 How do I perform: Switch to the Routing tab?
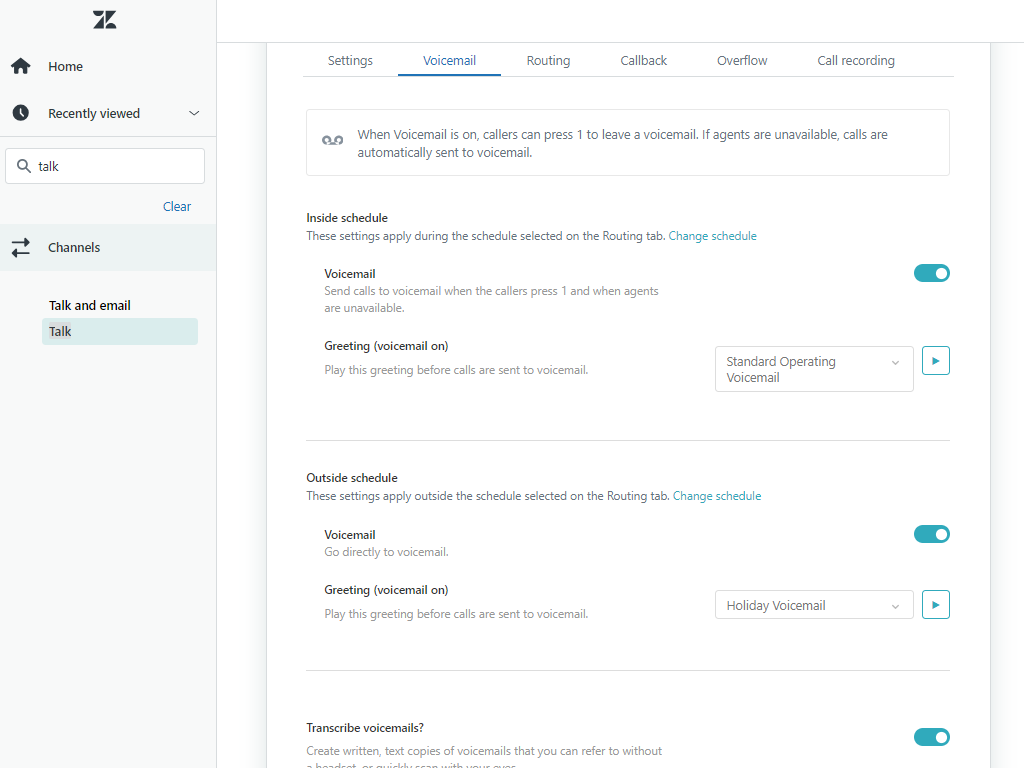click(548, 61)
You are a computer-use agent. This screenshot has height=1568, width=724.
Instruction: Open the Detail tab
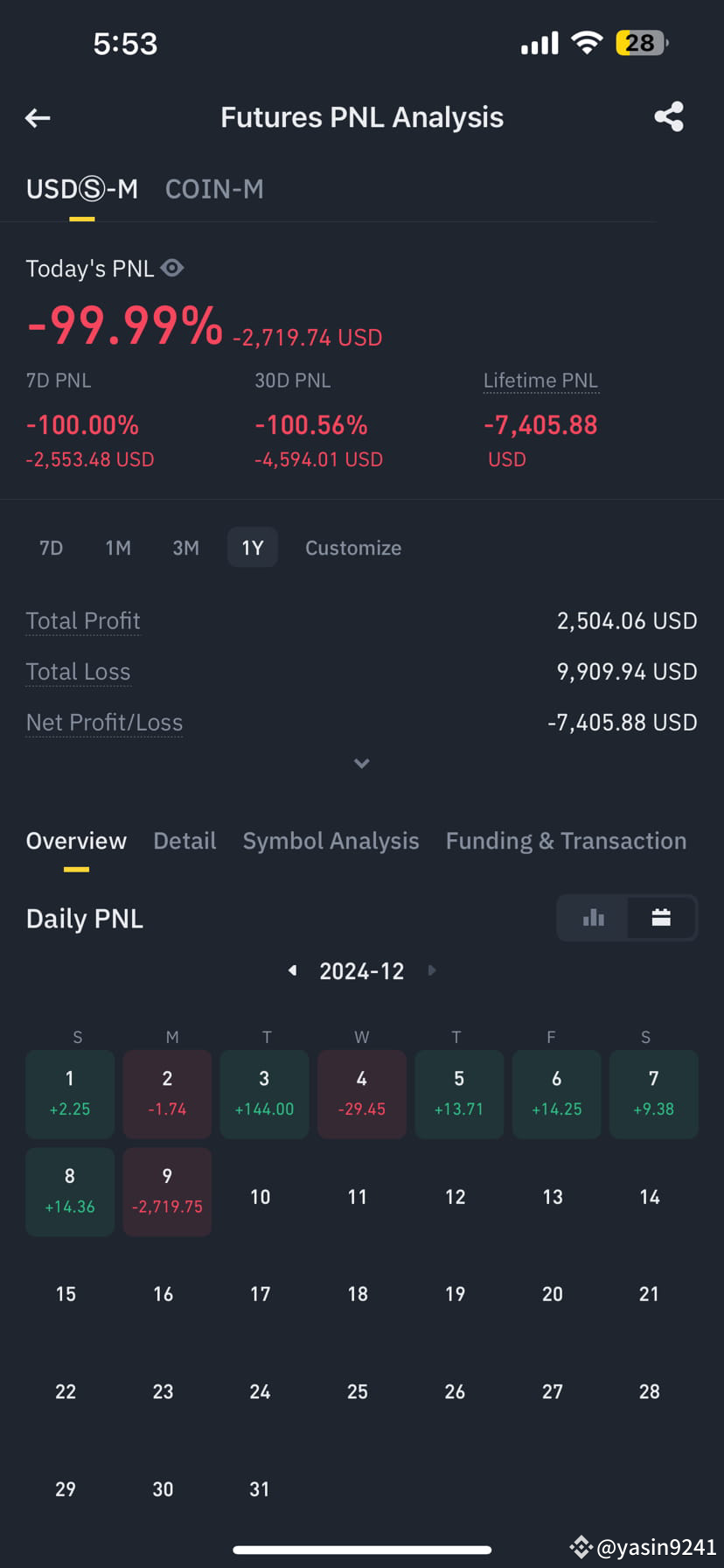(184, 841)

* [About this task]:
Transcribe all of the material exactly and leave out its pictures.

* [Exercise answer]:
 How do I perform: Switch to the Routing tab?
click(548, 61)
You are a computer-use agent. This screenshot has height=1568, width=724.
Instruction: Open the Detail tab
(184, 841)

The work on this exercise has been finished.